Robert Beck, business development director at integrator CallTime Solutions, said VoIP vendors had been pushing their own ‘proprietary’ technology and only now are introducing more open VoIP platforms through standards such as the session initiation protocol (SIP).

“I think there’s a lot of confusion –- it’s been a vendor-driven industry in this country. We’ve had clients referred to us that have tried to deploy VoIP and it’s been a disaster,” he said.

He agreed that vendors had been pushing their own barrows. “They’ve been selling it [VoIP] on some premises that are alright but not enough to get a business case up,” he said.

Beck quoted recent Gartner figures that suggested 85 percent of companies adopting VoIP are not ready for it. “Based on our experience at CallTime, I’d say that is absolutely factual,” he said.

A common problem was that companies deploying VoIP were not doing a good enough job of analysing traffic on their conventional data network to ascertain whether the network could handle the load if VoIP was deployed.

Erik Rudin, solutions specialist for the ANZ Southern Region at systems and security management software provider NetIQ, added that organisations should do a “readiness assessment” by sending voice traffic over their network. “The complexity has changed from a single PBX box to a multi-tier distributed system.
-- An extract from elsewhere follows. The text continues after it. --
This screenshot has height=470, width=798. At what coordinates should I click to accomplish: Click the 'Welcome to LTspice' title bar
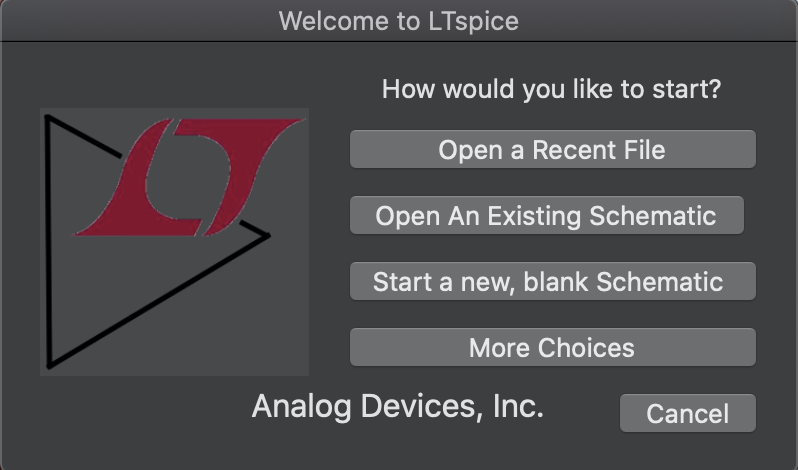(399, 21)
You’re introducing things like [Microsoft] Active Directory, a database, [Microsoft] Exchange and video,” he said.

“As vendors enhance the technology with all these features and functions, it may introduce some [network] management questions,” he said.

CallTime’s Beck said companies should plan so they “know what’s there in the infrastructure”.

CallTime’s Beck said the integrator had been called out to around four or five VoIP “clean up jobs” and was gaining some credibility in the VoIP “planning stakes”. VoIP sold as a managed service was less than 20 percent of CallTime’s business at the moment but would be “half our business”.

Australia had the infrastructure in place to deliver good VoIP services and it was consumer operators such as Skype and engin that were leading the charge, driving market awareness.